2 factors resoundingly rejected. Need more. Have to go all the way to 15 factors to not reject:

bem %>%
select(-subno) %>%
factanal(factors = 15) -> bem.15
bem.15$PVAL
objective 
 0.132617 

Even then, only just over 50% of variability explained.

What’s important in 15 factors?

  • Let’s take a look at the important things in those 15 factors.

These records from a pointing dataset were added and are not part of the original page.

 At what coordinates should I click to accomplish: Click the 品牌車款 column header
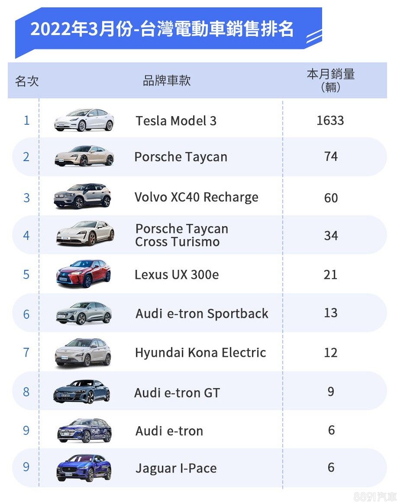tap(167, 81)

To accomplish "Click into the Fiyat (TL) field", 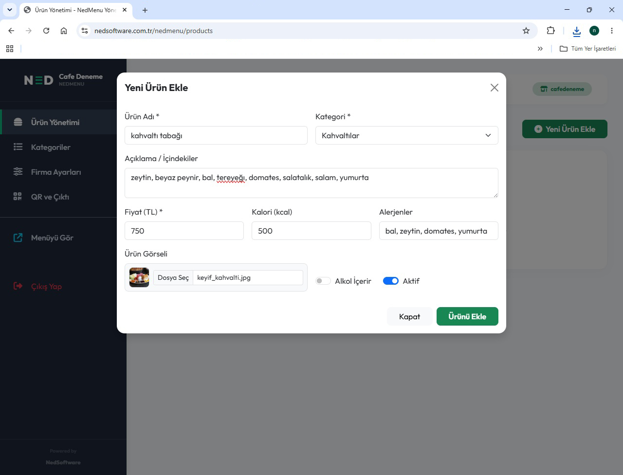I will coord(184,231).
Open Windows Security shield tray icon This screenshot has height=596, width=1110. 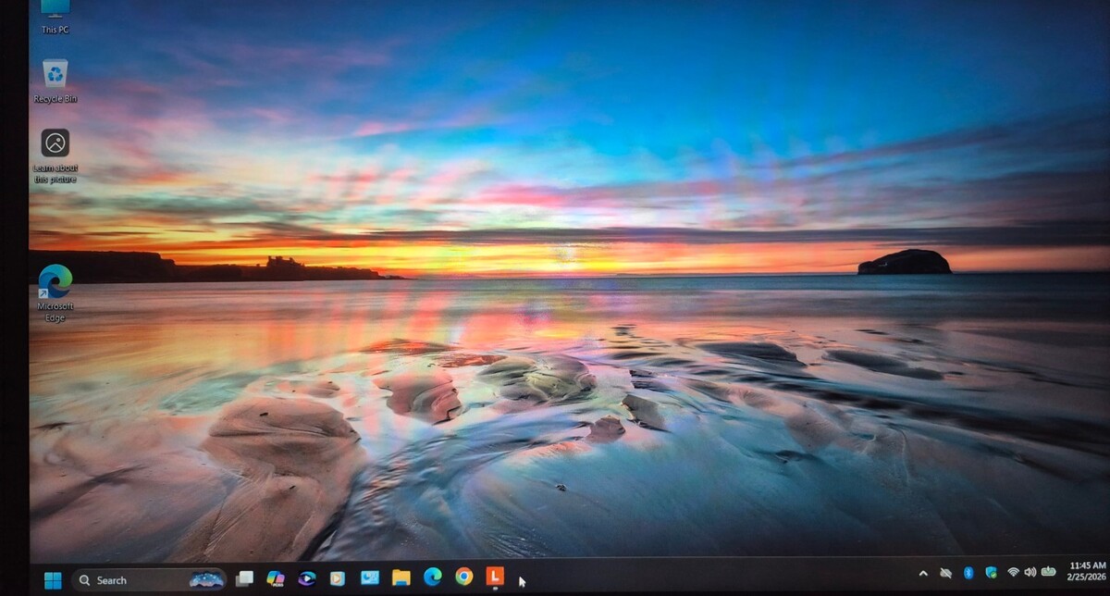pos(991,572)
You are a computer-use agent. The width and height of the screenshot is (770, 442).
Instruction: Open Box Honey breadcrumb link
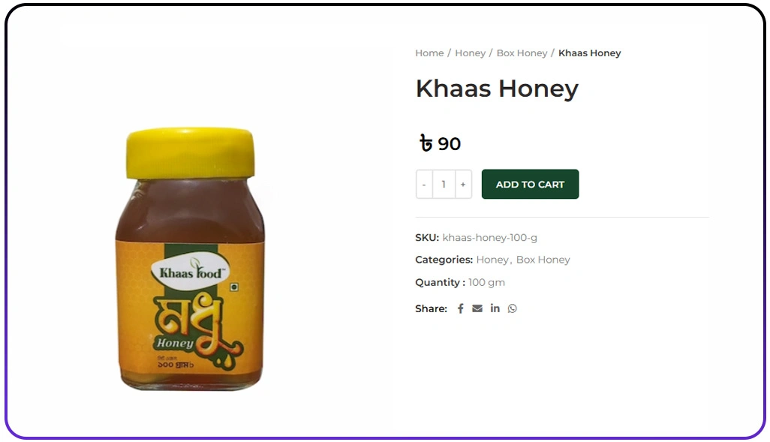point(522,53)
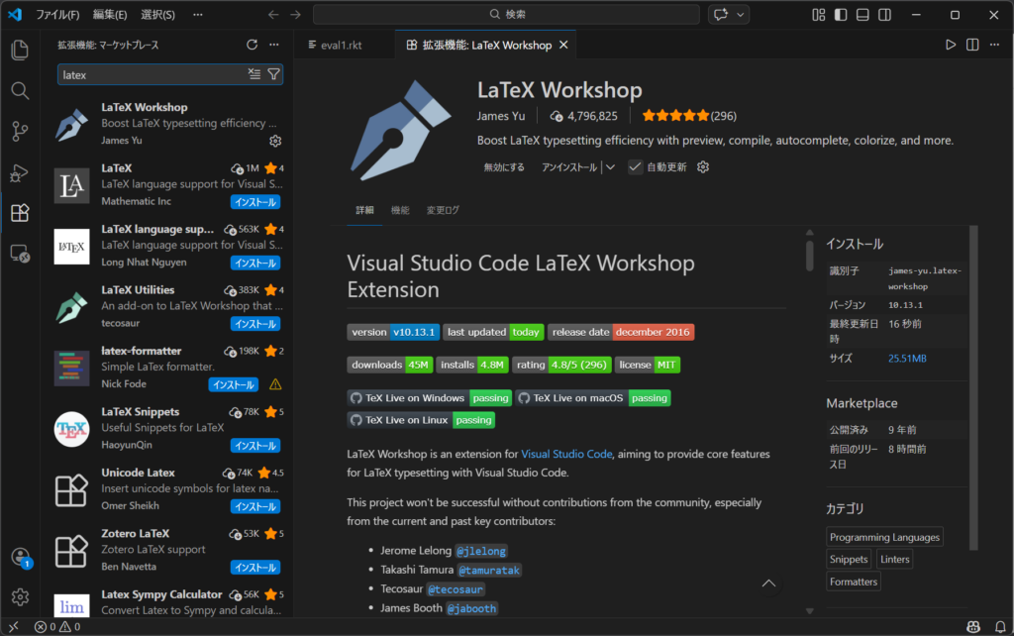
Task: Follow the Visual Studio Code link
Action: pos(566,454)
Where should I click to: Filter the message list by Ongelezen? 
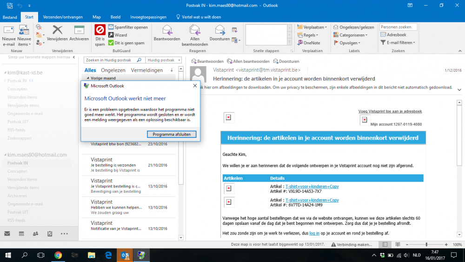[113, 70]
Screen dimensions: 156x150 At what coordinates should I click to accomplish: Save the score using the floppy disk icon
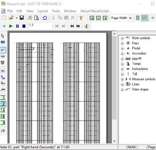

  • Get 15-factor loadings into a data frame, as before:

bem.15$loadings %>% 
unclass() %>% 
as_tibble() %>% 
mutate(trait = rownames(bem.15$loadings)) -> loadings
  • then show the highest few loadings on each factor.

Factor 1 (of 15)

loadings %>%
arrange(desc(abs(Factor1))) %>%
select(Factor1, trait) %>%
slice(1:10)

Compassionate, understanding, sympathetic, soothing: thoughtful of others.

Factor 2

loadings %>%
arrange(desc(abs(Factor2))) %>%
select(Factor2, trait) %>%
slice(1:10)

Strong personality, forceful, assertive, dominant: getting ahead.

Factor 3

loadings %>%
arrange(desc(abs(Factor3))) %>%
select(Factor3, trait) %>%
slice(1:10)

Self-reliant, self-sufficient, independent: going it alone.

Factor 4

loadings %>%
arrange(desc(abs(Factor4))) %>%
select(Factor4, trait) %>%
slice(1:10)

Gentle, tender, warm (affectionate): caring for others.

Factor 5

loadings %>%
arrange(desc(abs(Factor5))) %>%
select(Factor5, trait) %>%
slice(1:10)

Ambitious, competitive (with a bit of risk-taking and individualism): Being the best.

Factor 6

loadings %>%
arrange(desc(abs(Factor6))) %>%
select(Factor6, trait) %>%
slice(1:10)

Acts like a leader, leadership ability (with a bit of Dominant): Taking charge.

Factor 7

loadings %>%
arrange(desc(abs(Factor7))) %>%
select(Factor7, trait) %>%
slice(1:10)

Happy and cheerful.

Factor 8

loadings %>%
arrange(desc(abs(Factor8))) %>%
select(Factor8, trait) %>%
slice(1:10)

Affectionate, flattering: Making others feel good.

Factor 9

loadings %>%
arrange(desc(abs(Factor9))) %>%
select(Factor9, trait) %>%
slice(1:10)

Taking a stand.

Factor 10

loadings %>%
arrange(desc(abs(Factor10))) %>%
select(Factor10, trait) %>%
slice(1:10)

Feminine. (A little bit of not-masculine!)

Factor 11

loadings %>%
arrange(desc(abs(Factor11))) %>%
select(Factor11, trait) %>%
slice(1:10)

Loyal.

Factor 12

loadings %>%
arrange(desc(abs(Factor12))) %>%
select(Factor12, trait) %>%
slice(1:10)

Childlike. (With a bit of moody, shy, not-self-sufficient, not-conscientious.)

Factor 13

loadings %>%
arrange(desc(abs(Factor13))) %>%
select(Factor13, trait) %>%
slice(1:10)

Truthful. (With a bit of happy and not-gullible.)

Factor 14

loadings %>%
arrange(desc(abs(Factor14))) %>%
select(Factor14, trait) %>%
slice(1:10)

Decisive. (With a bit of self-sufficient and not-soft-spoken.)

Factor 15

loadings %>%
arrange(desc(abs(Factor15))) %>%
select(Factor15, trait) %>%
slice(1:10)

Not-compassionate, athletic, sensitive: A mixed bag. (“Cares about self”?)

Anything left out? Uniquenesses

enframe(bem.15$uniquenesses, name="quality", value="uniq") %>%
  slice_max(uniq, n = 10)

Uses foul language especially, also loves children and analytical. So could use even more factors.